Stored data:
● ● ● ● ●

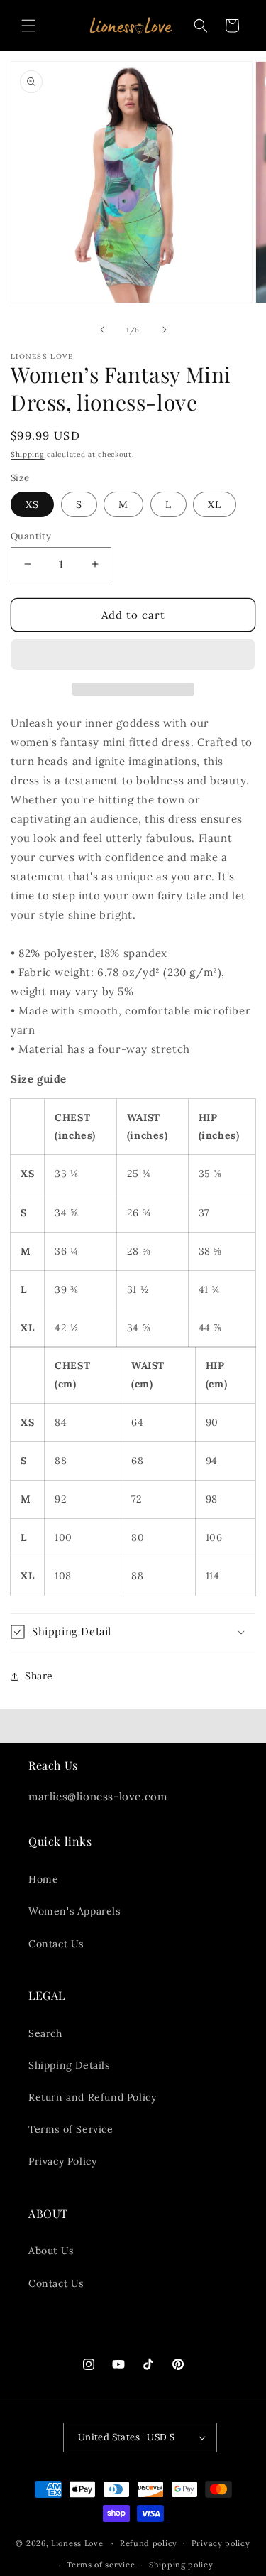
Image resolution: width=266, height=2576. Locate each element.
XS (32, 504)
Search (45, 2033)
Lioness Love (77, 2543)
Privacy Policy (62, 2161)
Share (39, 1675)
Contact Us (56, 1943)
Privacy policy (221, 2543)
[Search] (200, 25)
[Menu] (28, 25)
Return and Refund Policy (92, 2097)
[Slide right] (164, 329)
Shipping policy (181, 2565)
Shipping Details (69, 2065)
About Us (51, 2250)
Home (43, 1879)
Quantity (31, 536)
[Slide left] (102, 329)
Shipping (28, 454)
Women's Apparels (74, 1911)
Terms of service (101, 2565)
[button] (133, 655)
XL (214, 504)
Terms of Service (70, 2129)
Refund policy (148, 2543)
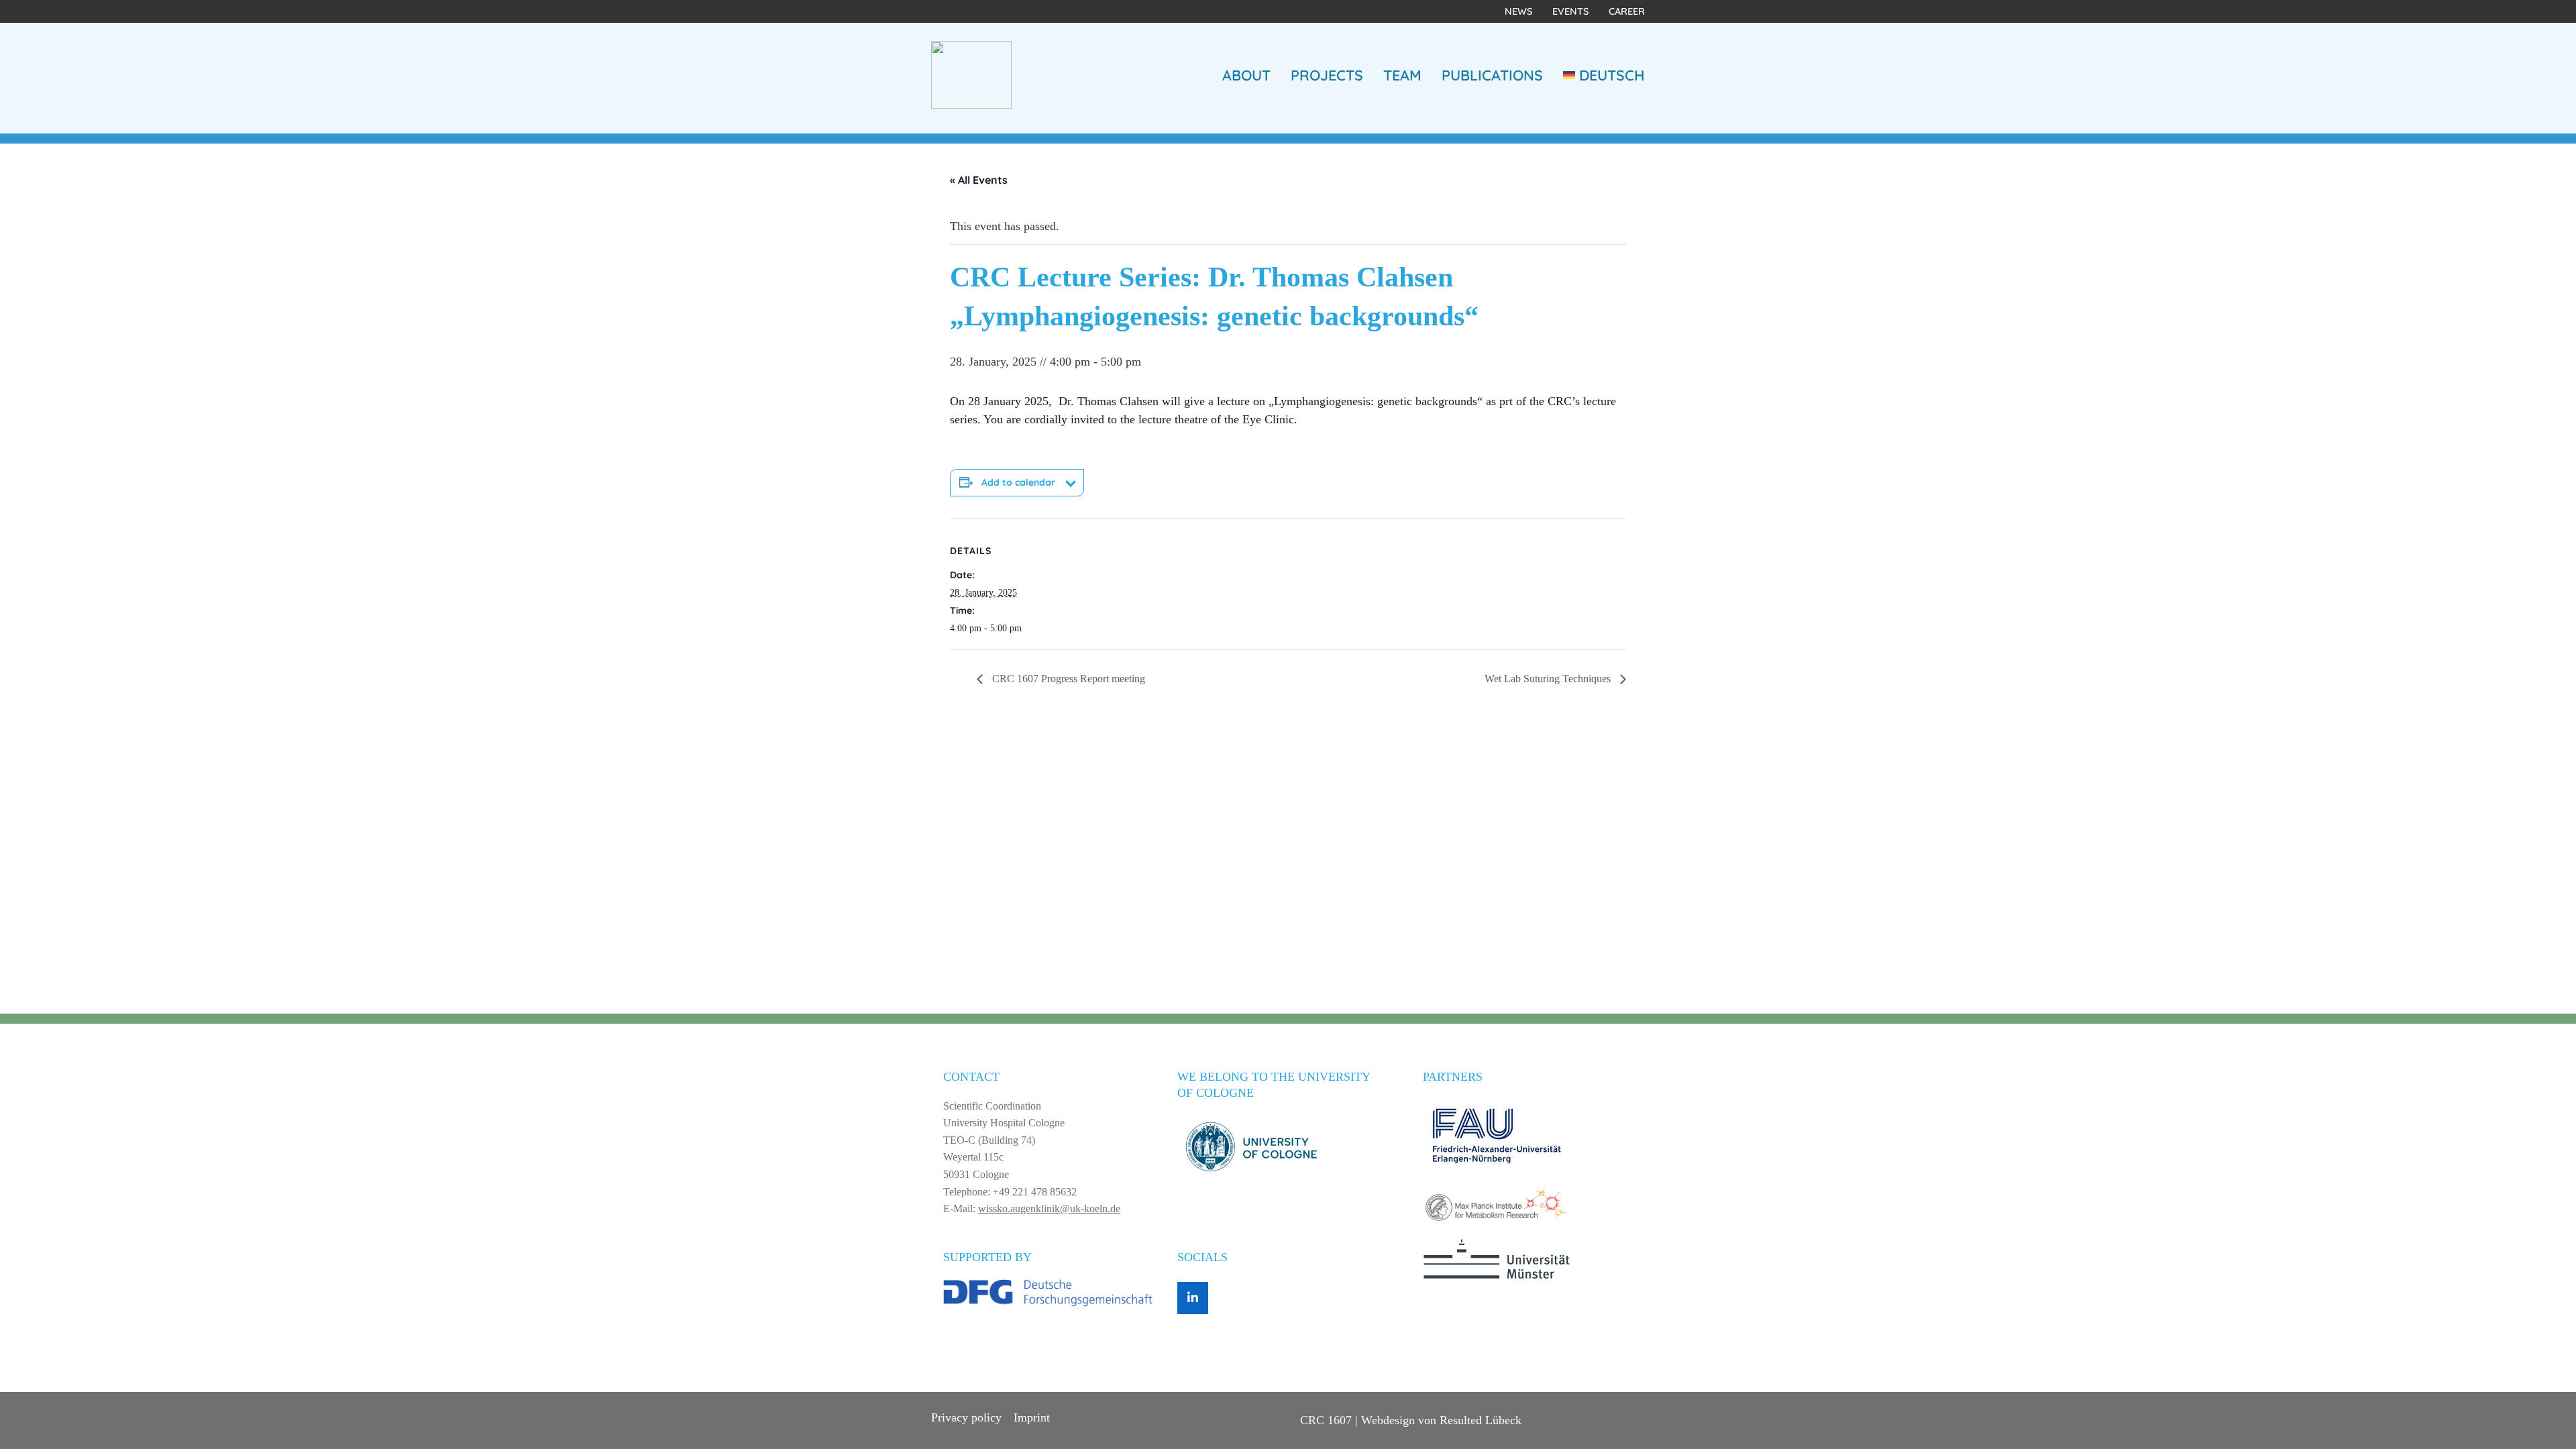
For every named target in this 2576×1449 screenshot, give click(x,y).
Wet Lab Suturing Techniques (1549, 678)
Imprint (1032, 1417)
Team (1402, 75)
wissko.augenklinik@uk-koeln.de (1049, 1208)
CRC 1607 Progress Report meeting (1067, 678)
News (1518, 11)
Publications (1492, 75)
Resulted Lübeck (1480, 1420)
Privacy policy (966, 1417)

● ● ● ● ●

THE TASK:
Where does the string "Refund" appear in the records? Copy every line that holds it.

ANSWER TO THIS PROBLEM:
Return and Refund Policy (92, 2097)
Refund policy (148, 2543)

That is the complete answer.